(8 years, 1 month ago)
Public Bill CommitteesI have been brought off the subs bench to do this. I am quite excited about the debate we have had and the evidence we have heard, because I am a localist; I believe that communities should have a say and be able to direct their futures in the most appropriate way. Neighbourhood planning gives them the ability to do that, framed in the context of a national plan and the land supply. That means national Government can achieve what they want to achieve, local authorities can take a view of the wider area and, integral to that, the community has a strong voice. That is why I am slightly at odds with permitted development.
A number of representations have been made over the years that are at odds with the “community first” approach that we have been talking about. The Local Government Association’s evidence frames that quite well. In the survey it carried out of its members, to which 93 local authorities responded, 82% were making a loss on maintaining that process. It is important we get some comfort from the Minister today and accept that local authorities are taking on an additional burden that they should be compensated for.
Moreover, that flies in the face of what we might assume would happen. Let us take light industrial and office accommodation as an example. The view surely is, “Well, there’s all this accommodation that isn’t being taken because the market demand for it isn’t there, so it’s far better to put that to good use as residential accommodation.” However, that is not what we have seen. Areas often have low office demand and low residential demand going hand in hand. I could take Members to Oldham town centre and show them empty office blocks, and alongside those is an empty potential residential conversion that, because demand has not taken hold, is commercially unviable.
We have seen a displacement in areas where there is significant high demand. In some London boroughs, for example, we have not seen empty office blocks being converted into solely residential accommodation; we have seen profitable businesses and charities that are there for the community benefit and value being displaced by landlords, who recognise that it is more financially beneficial to get rid of a tenant who is not paying anywhere near enough. They convert the building for residential use and displace the local business or charity in favour of greater profits.
Don’t take my word for it. We have examples in Barnet, where 100 small businesses and charities were displaced with just four to six weeks’ notice. We have a situation in Islington where 71 office buildings have been converted to residential accommodation. More than 40,000 square feet of office accommodation has been taken in that one borough, where there is demand for that facility.
Is not Islington, along with many other London boroughs, now subject to an article 4 direction, which will prevent the conversions that the hon. Gentleman describes from taking place in future?
That is a fair point about where things are today, but the damage has been done and we cannot change things back to what they were. The phrase “a sledgehammer to crack a nut” has been used probably once too often today, but article 4 is a good example of a very big sledgehammer being used to crack a very particular nut. Article 4 affects everybody in the vicinity or within the boundary and obliges them to comply with the directive. I am talking about a particular problem that has been brought about by the extension of permitted development.
**********
> TO-DO LIST
1. Copy the debate excerpt between "Is not Islington, along" and "place in future?", inclusive, swapping "Islington" for "Camden".
2. In the debate excerpt, what percentage of local authorities in the Local Government Association survey were making a loss on maintaining the process?
The listing comes from an unrelated source.

> DATA SEGMENT
**********
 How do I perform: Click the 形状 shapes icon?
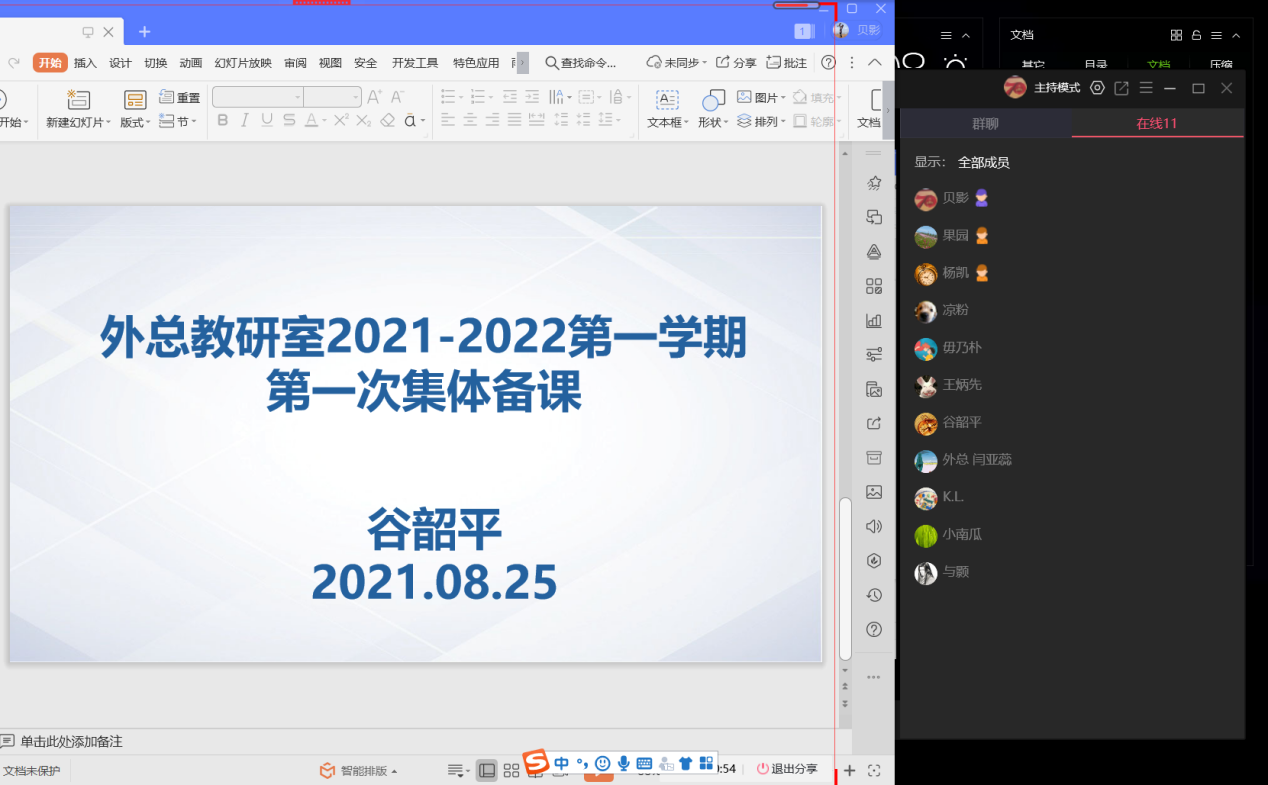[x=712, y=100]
**********
> EXERCISE ANSWERS
1.
Is not Camden, along with many other London boroughs, now subject to an article 4 direction, which will prevent the conversions that the hon. Gentleman describes from taking place in future?

2. 82%